Amy had five winless mounts last year. He has ridden in 54 races this year, having won five, with five seconds and two thirds.

Unlike most jockeys, Amy doesn’t have an agent, a business representative who prowls the backstretch, asking trainers for mounts. And the mounts he gets are hardly first-class horseflesh. Still ...

“I don’t know how long I’m going to be doing this, but I’m enjoying what I’m doing,” Amy says. “I’m very strong spiritually, and that helps. I regret what I did, but I think I deserve this second chance.”

In the 1970s, there was wholesale race-fixing at New York’s three major tracks -- Belmont, Saratoga and Aqueduct -- and authorities were slow-moving in their investigation.

Angel Cordero, a Hall of Famer who is now an agent for leading rider John Velazquez, was implicated but never convicted or suspended by the state.
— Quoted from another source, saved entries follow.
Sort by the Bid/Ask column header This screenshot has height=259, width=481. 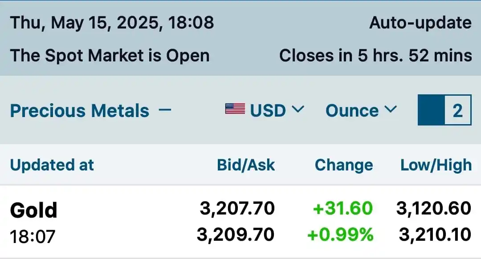click(246, 165)
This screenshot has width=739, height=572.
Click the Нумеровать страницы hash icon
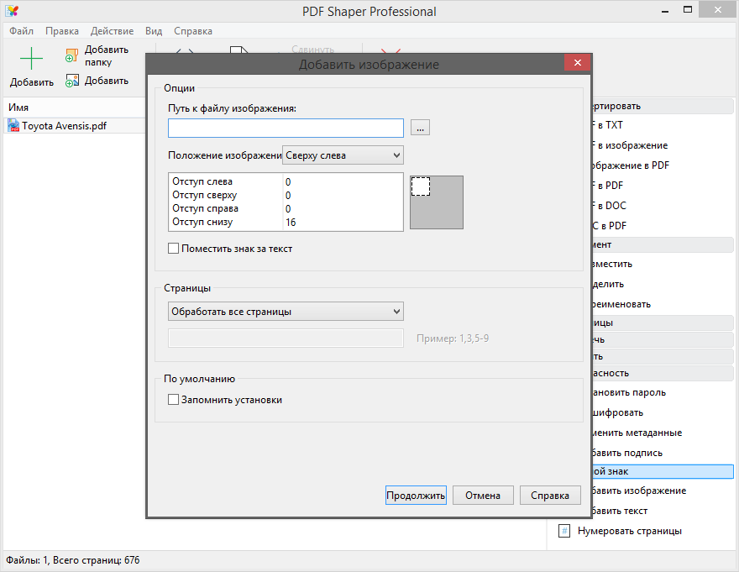click(x=564, y=531)
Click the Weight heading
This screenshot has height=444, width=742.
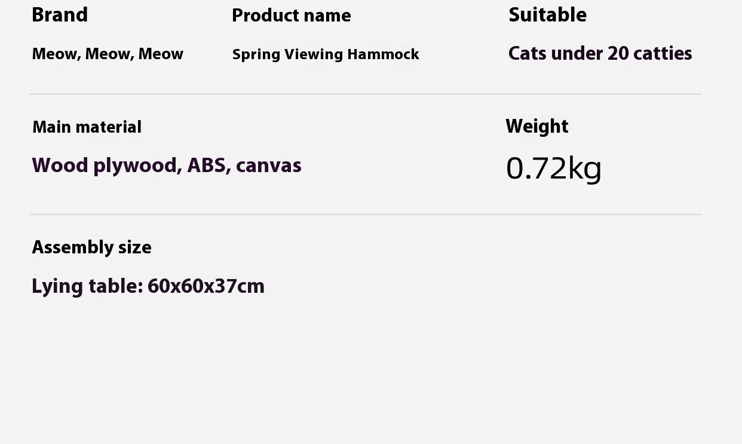tap(537, 126)
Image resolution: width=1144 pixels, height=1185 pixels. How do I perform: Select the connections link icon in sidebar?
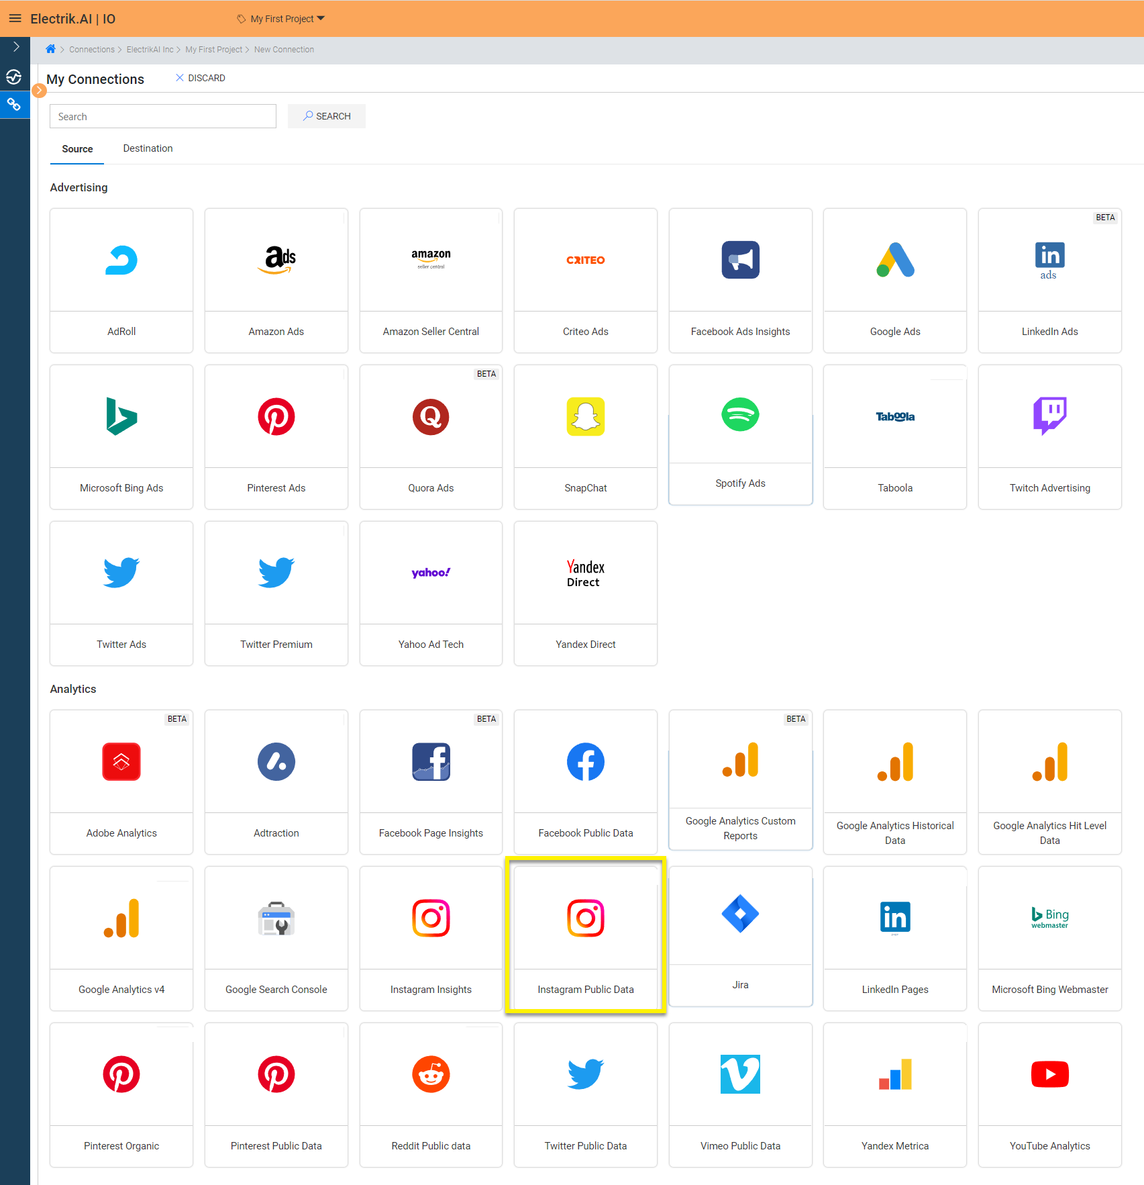click(14, 105)
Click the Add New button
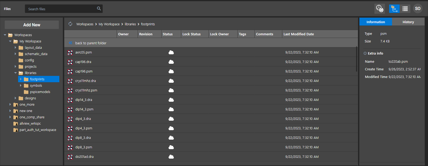428x166 pixels. (32, 25)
Sports Illustrated mentioned Cordero and other leading jockeys by name, and Cordero demanded an apology from the magazine, but he never got one and didn’t sue.

“I was the smallest fish in the bowl,” said Amy, who testified in the criminal trial of Con Errico, a former jockey. After less than six hours, the jury found Errico guilty of race fixing. He was sentenced to 10 years and fined $25,000.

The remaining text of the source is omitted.